Give a highly ranked research and teaching facility access to cutting-edge technology, and the results could be death defying.
At least that’s true for the Texas Heart Institute (THI) of St. Luke’s Episcopal Hospital (Houston, TX) and its research with the latest in percutaneous left ventricular assist devices.
Mortality rates have been cut by as much as 80 percent nationwide with the TandemHeart PTVA (CardiacAssist Inc., Pittsburgh, PA), making its predecessor obsolete, according to THI cardiologist and heart failure specialist Reynolds M. Delgado, M.D.
THI is one of the first institutions to implant the device, which received FDA clearance a little over two years ago, and is using it more frequently than any other institute in the world — 45 cases in 2005 alone.
Dr. Delgado calls it a “dramatic lifesaver.”
“We have put the device in patients who are on death’s door, supported them, reversed their organ failure and got their bodies back in shape,” he said.
By connecting an external pump to the circulatory system via input and output cannulas, the device supplements the heart’s pumping action, improving blood flow until the patient is strong enough to undergo surgery or angioplasty.
It has also been successful in supporting circulation during high-risk coronary interventions, according to Dr. Delgado.
“High-risk stenting, for example,” he said. “The TandemHeart allows us to do that on an awake patient, without putting him under anesthesia, and we can support circulation while the left main stent is being done.”

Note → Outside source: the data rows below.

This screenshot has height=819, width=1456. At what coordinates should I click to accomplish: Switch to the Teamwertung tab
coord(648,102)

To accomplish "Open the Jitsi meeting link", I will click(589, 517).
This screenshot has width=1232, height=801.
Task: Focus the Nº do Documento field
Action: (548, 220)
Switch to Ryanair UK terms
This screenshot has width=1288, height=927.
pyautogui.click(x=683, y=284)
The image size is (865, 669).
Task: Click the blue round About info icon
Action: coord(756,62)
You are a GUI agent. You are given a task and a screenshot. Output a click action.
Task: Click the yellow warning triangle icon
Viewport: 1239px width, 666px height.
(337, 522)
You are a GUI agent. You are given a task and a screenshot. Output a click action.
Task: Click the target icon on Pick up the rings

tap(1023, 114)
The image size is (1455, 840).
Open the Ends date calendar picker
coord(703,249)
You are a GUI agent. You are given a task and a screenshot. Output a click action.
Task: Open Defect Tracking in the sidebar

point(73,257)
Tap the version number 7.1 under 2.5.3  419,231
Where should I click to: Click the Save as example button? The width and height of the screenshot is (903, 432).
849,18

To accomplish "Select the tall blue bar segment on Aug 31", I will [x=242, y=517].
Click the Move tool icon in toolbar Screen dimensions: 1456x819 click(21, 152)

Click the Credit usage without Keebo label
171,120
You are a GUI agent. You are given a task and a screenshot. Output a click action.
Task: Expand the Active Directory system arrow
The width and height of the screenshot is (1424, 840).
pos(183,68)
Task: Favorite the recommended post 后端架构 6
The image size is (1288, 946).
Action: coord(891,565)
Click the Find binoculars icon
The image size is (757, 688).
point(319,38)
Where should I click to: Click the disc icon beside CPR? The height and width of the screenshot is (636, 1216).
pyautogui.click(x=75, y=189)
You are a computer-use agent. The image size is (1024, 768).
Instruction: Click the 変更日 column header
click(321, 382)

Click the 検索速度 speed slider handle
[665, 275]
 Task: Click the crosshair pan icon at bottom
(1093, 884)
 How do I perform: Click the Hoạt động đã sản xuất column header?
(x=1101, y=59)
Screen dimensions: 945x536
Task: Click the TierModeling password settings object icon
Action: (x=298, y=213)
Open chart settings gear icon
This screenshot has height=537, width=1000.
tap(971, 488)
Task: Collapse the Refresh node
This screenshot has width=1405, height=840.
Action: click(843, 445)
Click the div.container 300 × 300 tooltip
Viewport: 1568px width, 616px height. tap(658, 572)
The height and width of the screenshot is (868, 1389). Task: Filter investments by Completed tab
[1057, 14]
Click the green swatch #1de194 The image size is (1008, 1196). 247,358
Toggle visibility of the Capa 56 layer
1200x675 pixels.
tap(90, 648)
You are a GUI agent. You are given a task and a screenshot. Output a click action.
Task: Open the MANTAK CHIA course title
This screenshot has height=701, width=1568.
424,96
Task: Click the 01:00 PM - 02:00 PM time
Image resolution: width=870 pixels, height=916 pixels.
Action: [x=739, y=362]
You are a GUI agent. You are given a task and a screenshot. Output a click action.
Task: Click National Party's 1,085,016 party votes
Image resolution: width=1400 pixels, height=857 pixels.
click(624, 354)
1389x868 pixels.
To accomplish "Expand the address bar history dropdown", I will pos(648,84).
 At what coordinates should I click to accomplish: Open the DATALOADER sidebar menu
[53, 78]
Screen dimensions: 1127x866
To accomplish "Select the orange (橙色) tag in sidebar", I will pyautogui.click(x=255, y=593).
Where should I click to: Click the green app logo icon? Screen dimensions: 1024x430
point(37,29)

Hospital of 1,000 Heart Implants
THI’s success with the device demonstrates its mission of reducing the toll of cardiovascular disease through programs in research, education and patient care.
“It’s a unique model,” said Dr. Delgado. “As a research and teaching entity, it causes a draw for the best and brightest minds in heart disease care.”
Founded in 1962, THI is one of the first standalone cardiovascular institutes in the nation and has been ranked one of the top 10 institutions by U.S. News and World Report for the past 15 consecutive years.
“It’s the first of its kind in this part of the country,” Dr. Delgado said. “So over the years it has really established a strong history of excellence in cardiovascular care.”
The hospital is known for being a pioneer in both artificial and human heart implants.
“We are one of the first centers to implant artificial hearts,” he said. “They are getting smaller and smaller — we now have a pump device that can be implanted in the heart that is as big as a D cell battery that can pump all the blood supply requirements of the body.”
That device is the Jarvik 2000, a valveless, electrically powered miniature axial flow pump that fits directly into the left ventricle and pushes oxygenated blood throughout the body. It is still in experimental stages.
Denton A. Cooley, M.D., THI president and surgeon-in-chief, performed the first successful heart transplant in the U.S. in 1968 and THI chief of cardiovascular transplantation and director of surgical research Bud Frazier, M.D., and his team completed their 1,000th heart transplant this year.
"The devices we've been developing and testing are either ventricular assist devices or artificial hearts,” Dr. Frazier said. “They are all pumps of some type, but they each work differently for a specific function."
Vision of Education
THI’s Heart Information Center provides educational information related to the prevention, diagnosis and treatment of cardiovascular disease.
“One of our strongest visions is education,” Dr. Delgado said. “We have several educational seminars — we are actually in the process of developing one specifically for the TandemHeart.”
Dr. Delgado says the training programs are aimed toward long-term education.
“It’s a wonderful experience for the doctors in training to be able to learn cutting-edge technology,” he said. “Then, wherever they end up practicing, they can take that knowledge with them.”
The institute also has programs ranging from continuing medical to children’s education.
Project Heart is a Web site focused on teaching the basics of the cardiovascular system and cardiovascular health to elementary school children. The program extends the community outreach mission to educators by offering comprehensive curriculum materials from kindergarten through third grade.